SELECTION:
And, another article, which basically is a summary of a bunch of things I've read combined:
"One of the saddest truths of our time is that democracies have short memories. We are too easy not so much to forget but too eager to move on, marching towards our next goal without actually achieving the current one."
--> This is referring to the people who forget things so soon after they happen outside their country. We forget and it allows us to not see things on the timescale of governments, which is much longer than a human life, and unfortunately this makes all of our actions short lived for long-term effect.
"The nation of Afghanistan was very much on the radar throughout the 1980s, following the Soviet invasion. It was the reason we skipped the Olympics. Here was awful and savage aggression, the Red Army conquering yet another nation to add to the ever - enlarging Soviet empire.
The Soviet move worried President Carter so much that, to his eternal credit, he initiated support to ragtag bands of freedom fighters known as the mujahideen.

WHAT THE TASK ASKS:
Answer these questions using the selection on democracies and Afghanistan:
1. According to the quoted article, what kind of memories do democracies have?
2. Which event in the 1980s put Afghanistan on the radar?
3. By what name were the freedom fighters supported by President Carter known?

LISTED ENTRIES:
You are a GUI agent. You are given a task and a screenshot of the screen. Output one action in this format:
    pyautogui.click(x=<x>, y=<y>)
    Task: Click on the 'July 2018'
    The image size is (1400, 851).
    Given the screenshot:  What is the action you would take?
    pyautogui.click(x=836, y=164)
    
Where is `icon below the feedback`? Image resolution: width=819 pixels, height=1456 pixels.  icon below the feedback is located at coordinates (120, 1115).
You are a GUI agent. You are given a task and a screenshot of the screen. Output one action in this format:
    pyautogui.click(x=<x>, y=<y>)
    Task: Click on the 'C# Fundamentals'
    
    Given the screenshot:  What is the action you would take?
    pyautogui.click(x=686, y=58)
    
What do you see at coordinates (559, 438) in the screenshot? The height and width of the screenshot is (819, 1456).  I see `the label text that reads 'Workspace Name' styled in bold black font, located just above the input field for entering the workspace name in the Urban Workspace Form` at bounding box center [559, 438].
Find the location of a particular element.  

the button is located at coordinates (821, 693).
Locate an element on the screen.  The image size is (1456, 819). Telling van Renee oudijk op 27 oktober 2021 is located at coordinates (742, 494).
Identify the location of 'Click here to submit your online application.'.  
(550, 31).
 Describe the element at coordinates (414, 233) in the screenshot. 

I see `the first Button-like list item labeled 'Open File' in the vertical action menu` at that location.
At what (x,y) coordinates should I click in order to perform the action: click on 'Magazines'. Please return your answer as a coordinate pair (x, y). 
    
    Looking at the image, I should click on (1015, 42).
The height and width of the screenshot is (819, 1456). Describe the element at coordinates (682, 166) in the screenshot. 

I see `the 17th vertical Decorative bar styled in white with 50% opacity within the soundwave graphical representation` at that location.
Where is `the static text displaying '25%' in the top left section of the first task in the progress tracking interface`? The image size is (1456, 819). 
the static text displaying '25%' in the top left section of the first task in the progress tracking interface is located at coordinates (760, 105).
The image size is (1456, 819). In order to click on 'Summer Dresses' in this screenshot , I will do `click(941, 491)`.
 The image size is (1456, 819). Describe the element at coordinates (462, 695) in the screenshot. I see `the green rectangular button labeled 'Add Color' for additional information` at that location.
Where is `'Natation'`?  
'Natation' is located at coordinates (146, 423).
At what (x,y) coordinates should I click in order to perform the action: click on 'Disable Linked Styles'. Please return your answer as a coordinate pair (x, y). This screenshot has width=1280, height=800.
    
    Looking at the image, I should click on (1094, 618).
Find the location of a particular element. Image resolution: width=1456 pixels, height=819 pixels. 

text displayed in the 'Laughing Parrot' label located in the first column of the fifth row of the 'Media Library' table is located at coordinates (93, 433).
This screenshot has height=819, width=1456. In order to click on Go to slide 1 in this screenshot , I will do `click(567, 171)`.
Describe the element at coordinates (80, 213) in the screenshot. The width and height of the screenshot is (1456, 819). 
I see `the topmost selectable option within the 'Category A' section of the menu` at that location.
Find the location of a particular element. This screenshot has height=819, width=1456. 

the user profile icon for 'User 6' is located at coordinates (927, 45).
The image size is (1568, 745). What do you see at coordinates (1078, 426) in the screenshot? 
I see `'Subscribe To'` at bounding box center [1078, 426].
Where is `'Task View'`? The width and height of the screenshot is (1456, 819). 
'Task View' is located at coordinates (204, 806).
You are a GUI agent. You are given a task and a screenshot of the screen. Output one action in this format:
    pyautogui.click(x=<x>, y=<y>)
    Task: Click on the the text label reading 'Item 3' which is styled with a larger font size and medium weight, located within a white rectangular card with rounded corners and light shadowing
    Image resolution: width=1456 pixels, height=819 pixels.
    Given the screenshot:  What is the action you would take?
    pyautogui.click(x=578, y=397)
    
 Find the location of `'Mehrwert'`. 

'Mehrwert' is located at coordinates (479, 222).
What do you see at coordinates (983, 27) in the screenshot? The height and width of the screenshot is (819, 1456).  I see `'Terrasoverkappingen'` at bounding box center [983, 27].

RIGHT ANSWER:
1. Short memories.
2. The Soviet invasion.
3. The mujahideen.